Após eliminação no Mundial, jornada de Guardiola chega ao fim pelo City
Deu zebra no Super Mundial de Clubes nos Estados Unidos. O poderoso Manchester City de estrelas do calibre de Haaland, Rodri, Bernardo Silva e cia foi eliminado pelo Al Hilal, por 4 a 3, em um eletrizante duelo decidido na prorrogação. Com o adeus do clube inglês, o técnico Pep Guardiola encerrou uma jornada no comando da equipe.
A derrota por 4 a 3 para o Al-Hilal, na prorrogação, encerrou de forma amarga a trajetória do Manchester City no Mundial de Clubes, já nas oitavas de final. Para o técnico Pep Guardiola, a eliminação teve um peso simbólico ainda maior: marcou o fim de uma temporada sem conquistas relevantes — algo raro na vitoriosa carreira do catalão.
Desde que iniciou sua jornada como treinador, em 1º de julho de 2007, no Barcelona B, Guardiola passou apenas duas temporadas sem conquistar um título de grande expressão. Esta, completando 18 anos de carreira, é apenas a segunda.
Última chance foi perdida pelo famoso treinador
O Mundial era a última chance de salvar uma temporada que esteve muito aquém do padrão estabelecido por Guardiola no City. A equipe terminou em terceiro lugar na Premier League (sua pior colocação desde 2016-17), perdeu a final da Copa da Inglaterra, caiu nos playoffs da Liga dos Campeões e foi eliminada precocemente, na quarta rodada, da Copa da Liga Inglesa.
A única taça levantada na temporada foi a Community Shield, conquistada nos pênaltis contra o Manchester United, em agosto de 2024. No entanto, por ser um jogo único e de caráter simbólico, esse título geralmente não entra na contabilidade de conquistas significativas da temporada.

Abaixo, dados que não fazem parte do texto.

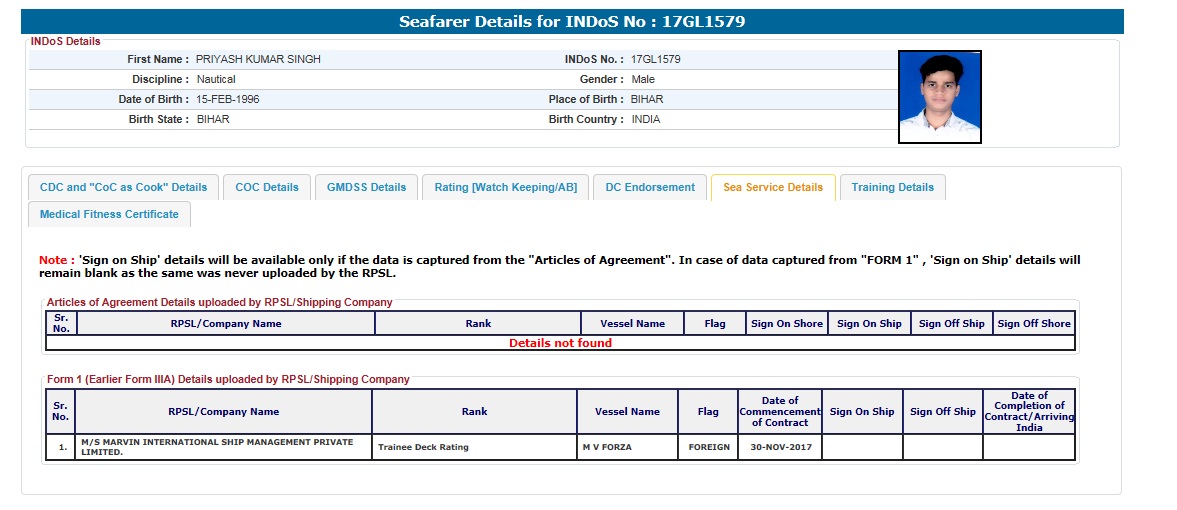Click the First Name value PRIYASH KUMAR SINGH

(258, 59)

A última vez que Guardiola encerrou uma temporada sem títulos importantes foi justamente em sua estreia no comando do Manchester City, em 2016-17, agora, esse jornada vitoriosa foi encerrada.
Como foi na primeira temporada comandando o time inglês?
Ainda adaptando-se ao futebol inglês e reconstruindo o elenco herdado de Manuel Pellegrini, o técnico levou o time ao terceiro lugar na Premier League, às semifinais da FA Cup e sofreu eliminações precoces nas outras competições nacionais.
Na Liga dos Campeões daquele ano, o City caiu nas oitavas de final diante do Monaco, em um confronto recheado de gols e decidido pela regra dos gols fora de casa: vitória por 5 a 3 em Manchester e derrota por 3 a 1 no Principado.
Tirando esses dois tropeços, Guardiola construiu uma das carreiras mais vitoriosas da história do futebol moderno. No comando do Barcelona principal, após o título da Tercera División com o time B, ele venceu impressionantes 14 troféus em quatro temporadas — incluindo dois Mundiais, duas Ligas dos Campeões, três Campeonatos Espanhóis e o lendário “sextete” em 2008-09, quando o clube venceu todas as competições que disputou.
Após um ano sabático, Guardiola assumiu o Bayern de Munique, onde adicionou sete títulos ao currículo, incluindo três Bundesligas consecutivas. No entanto, a ausência de uma conquista europeia com o clube alemão o motivou a aceitar o desafio no Manchester City, em 2016.
Desde então, a parceria com o City rendeu frutos. Depois do ano inicial sem troféus, o treinador somou 18 conquistas, incluindo seis títulos da Premier League, e um feito inédito: quatro conquistas consecutivas da liga. O auge veio na temporada 2022/23, quando o clube conquistou a tríplice coroa nacional (Premier League, FA Cup e Copa da Liga), além da tão sonhada Champions League e, posteriormente, o Mundial de Clubes.
Agora, com um ano sem grandes conquistas, resta saber se este será apenas um ponto fora da curva na trajetória de Guardiola, ou o prenúncio de uma nova fase para o City.